Simón Zavala Guzmán - Mais além da morte

Depois de um retrato lancinante sobre a morte, essa filha da noite, trágica componente do existir humano – quer pelo aspecto natural quer pela ótica pessoal –, enquanto ponto terminante para qualquer contexto que se avalie como positivo, o poeta vislumbra nas palavras o poder de avançar para além de toda ruína, nelas entrevendo a aptidão para escapar às limitações do tempo.

 

Não exatamente as palavras lançadas ao vento – presume-se –, senão aquelas gravadas indelevelmente na página em branco, ou por outra, já agora em outros meios, difundidas na galáxia da internet e convertidas no constituinte móvel da presença humana sobre a terra, presença essa que, confiante, projeta-se à jurisdição imóvel da eternidade.

 

J.A.R. – H.C.

 

Simón Zavala Guzmán

(n. 1943)

 

Más allá de la muerte

 

Siempre la muerte acecha. Con su boca abismal

está lista para el hachazo

para el golpe certero que debe enmudecernos.

Siempre está atenta para robarnos en el primer descuido

en el primer temor

en la primera desmesura

la luz que nos empuja

la marejada vital que nos irrumpe

el hálito que impulsa nuestra palabra

como un golpe de tambor sonoro y conmovido.

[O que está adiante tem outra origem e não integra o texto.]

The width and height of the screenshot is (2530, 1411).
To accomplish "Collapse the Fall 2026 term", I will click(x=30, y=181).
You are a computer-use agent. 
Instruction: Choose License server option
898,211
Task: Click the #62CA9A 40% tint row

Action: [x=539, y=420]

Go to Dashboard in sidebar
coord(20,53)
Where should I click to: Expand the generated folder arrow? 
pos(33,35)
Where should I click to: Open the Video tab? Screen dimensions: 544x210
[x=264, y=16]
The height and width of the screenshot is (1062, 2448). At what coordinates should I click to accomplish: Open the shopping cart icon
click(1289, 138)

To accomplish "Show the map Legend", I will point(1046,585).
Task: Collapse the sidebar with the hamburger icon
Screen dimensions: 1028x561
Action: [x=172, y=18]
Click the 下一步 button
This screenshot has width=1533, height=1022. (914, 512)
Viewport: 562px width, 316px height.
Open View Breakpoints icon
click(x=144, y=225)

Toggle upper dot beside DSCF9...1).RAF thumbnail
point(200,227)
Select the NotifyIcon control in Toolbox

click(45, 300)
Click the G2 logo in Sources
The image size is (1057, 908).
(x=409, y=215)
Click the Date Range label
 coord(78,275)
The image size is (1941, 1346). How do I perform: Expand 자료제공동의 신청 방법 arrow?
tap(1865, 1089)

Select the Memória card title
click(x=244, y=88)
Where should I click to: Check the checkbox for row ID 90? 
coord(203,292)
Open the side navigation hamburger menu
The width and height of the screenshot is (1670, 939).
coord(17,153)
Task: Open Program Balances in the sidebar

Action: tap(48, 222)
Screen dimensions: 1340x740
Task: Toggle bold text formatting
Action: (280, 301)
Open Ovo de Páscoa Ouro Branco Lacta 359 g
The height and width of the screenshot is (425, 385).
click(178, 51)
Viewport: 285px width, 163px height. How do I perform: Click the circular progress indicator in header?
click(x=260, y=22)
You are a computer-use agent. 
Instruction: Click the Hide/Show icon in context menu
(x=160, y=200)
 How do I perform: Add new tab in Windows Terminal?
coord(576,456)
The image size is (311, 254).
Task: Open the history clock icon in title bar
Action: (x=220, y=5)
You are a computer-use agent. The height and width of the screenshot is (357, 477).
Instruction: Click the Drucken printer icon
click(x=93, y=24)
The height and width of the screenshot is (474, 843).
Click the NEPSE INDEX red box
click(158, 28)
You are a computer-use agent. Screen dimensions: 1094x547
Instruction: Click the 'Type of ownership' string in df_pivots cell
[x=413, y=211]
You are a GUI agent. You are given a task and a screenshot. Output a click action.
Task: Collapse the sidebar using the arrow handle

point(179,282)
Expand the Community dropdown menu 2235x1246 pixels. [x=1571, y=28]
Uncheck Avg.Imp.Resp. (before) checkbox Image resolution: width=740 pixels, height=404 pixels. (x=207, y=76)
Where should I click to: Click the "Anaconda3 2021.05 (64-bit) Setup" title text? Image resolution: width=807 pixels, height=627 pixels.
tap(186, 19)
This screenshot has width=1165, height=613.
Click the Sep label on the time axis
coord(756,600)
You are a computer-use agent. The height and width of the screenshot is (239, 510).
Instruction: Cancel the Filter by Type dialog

Siempre está a nuestro lado fría y astuta

húmeda y obsesionada con nuestro calor

queriendo deslumbrarnos desde su desnudez

desde el cadáver de su beso

tratando de inmovilizamos con su excitación

sexo imperceptible

senos transparentes con su oculto lenguaje

donde un ángel letal alza su espada de terror

para decapitamos.

Siempre queriendo aprisionarnos en su insinuación

en su propósito de hacernos piedra polvo en olvido

deseo y laberinto de ojos inmóviles

verdad de su primigenio vientre.

Siempre la muerte acecha.

Fascinada frente al mortal lame su abstinencia.

Repta bajo las pisadas del cuello que ha resuelto apretar.

No tiene prisa. Espera. Se sabe indestructible.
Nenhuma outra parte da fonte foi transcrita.